Wednesday, March 5, 2008

Yahweh In The Sky With Diamonds?

In its ongoing mission to try to discredit any religious belief as the deluded imaginings of a of people who cannot deal with reality, the scientific community has a new "theory" to promote. This Reuter's story cites:
Benny Shanon, a psychology professor at Jerusalem's Hebrew University, who [wrote] that the ancient Jews may have been high on a hallucinogenic plant when the prophet delivered the Ten Commandments down from Mount Sinai...
And what is the psychology professor's basis for this claim?
Shanon wrote that he was very familiar with the affects of the ayahuasca plant, having "partaken of the ... brew about 160 times in various locales and contexts."
In summary, we should not believe the Biblical texts because they may have been written by someone who simply used mind-altering drugs to induce psychedelic hallucinations. But we should accept this hypothesis, despite having exactly zero evidence to support it, because it is being promoted by an individual who readily admits that he has used the very drug to which he refers.

Very convincing.

This harkens back to a book I read several years ago, Faith of the Fatherless, in which Paul Vitz argues that "projection theory" cuts both ways.
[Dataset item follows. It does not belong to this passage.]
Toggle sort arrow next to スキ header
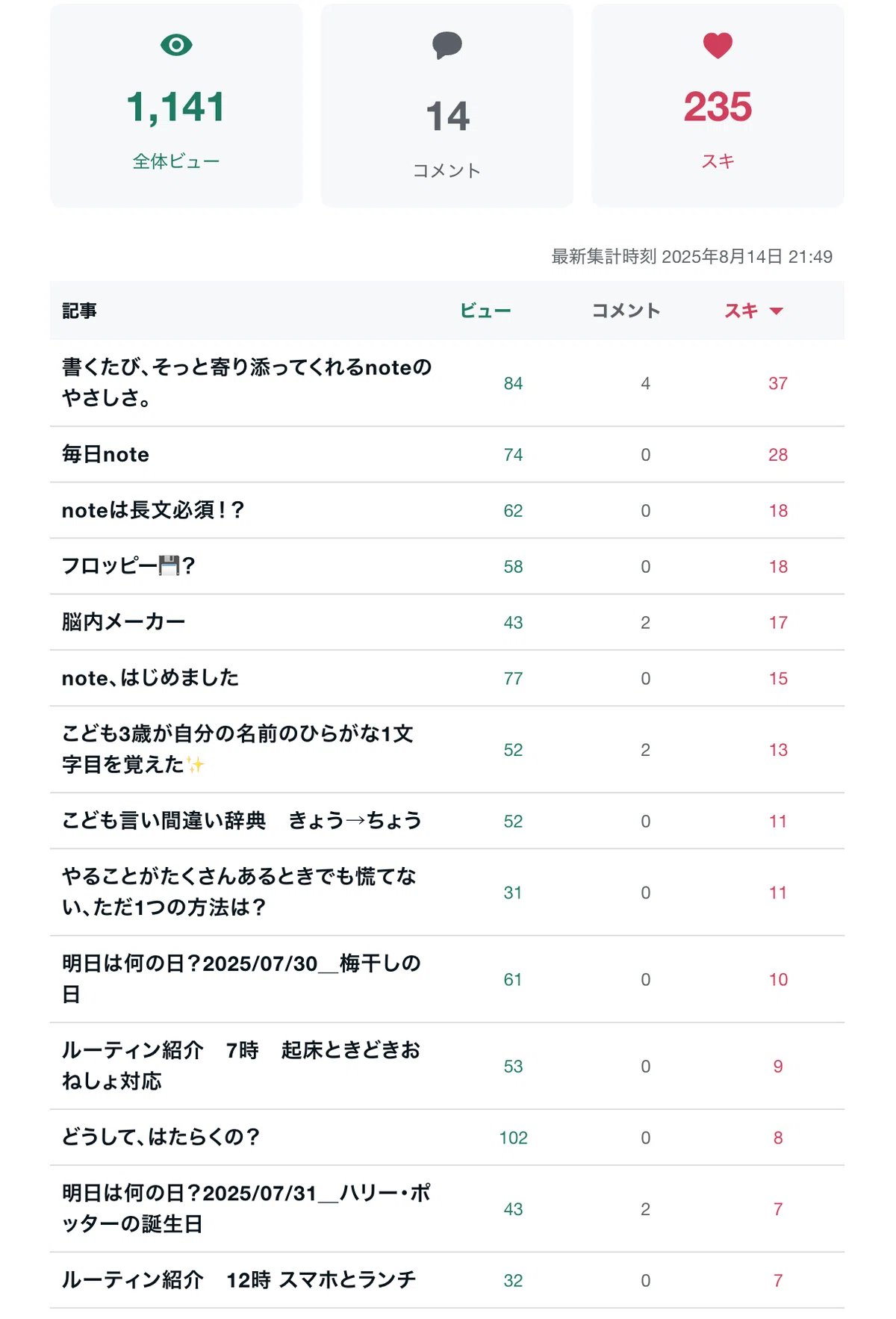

Freud criticized belief in God as being untrustworthy on this psychological basis. In his The Future of an Illusion, Freud argued that ...
... [all religious beliefs are] illusions, fulfillments of the oldest, strongest and most urgent wishes of mankind ... As we already know, the terrifying impression of helplessness in childhood aroused the need for protection -- for protection through love -- which was provided by the father ... thus the benevolent rule of a divine Providence allays our fear of the dangers of life.
Religious believers have "projected" onto their fear of nature the illusion that a divine Father will protect them from it. But, Vitz argues convincingly, this is an ad hominem attack that can also go the other way. He spends the rest of the book showing that many of the most prominent atheists in history have had missing, absent, or abusive fathers. This fact could just as readily explain why the empty regret of having no father-figure in their lives could offer a psychological explanation for disbelief in a father-figure like God.

Touche.

Vitz's point, unlike those who dismiss religious belief for psychological reasons, is not to write off atheists as just being psychologically defective. What he shows is that arguing either way does not address the actual evidence, or lack of evidence, for God. Either argument is a way to avoid the evidence by simply attacking the person making the claim. Both ways may be interesting to those who agree with a particular point of view, but neither way proves anything about whether God actually exists or operates in the real world.

Which is why we have no reason to accept the drug induced theory offered by Dr. Shanon. When it comes to the reasonableness of believing in God, psychologists are not very reliable or productive in their contributions to the debate.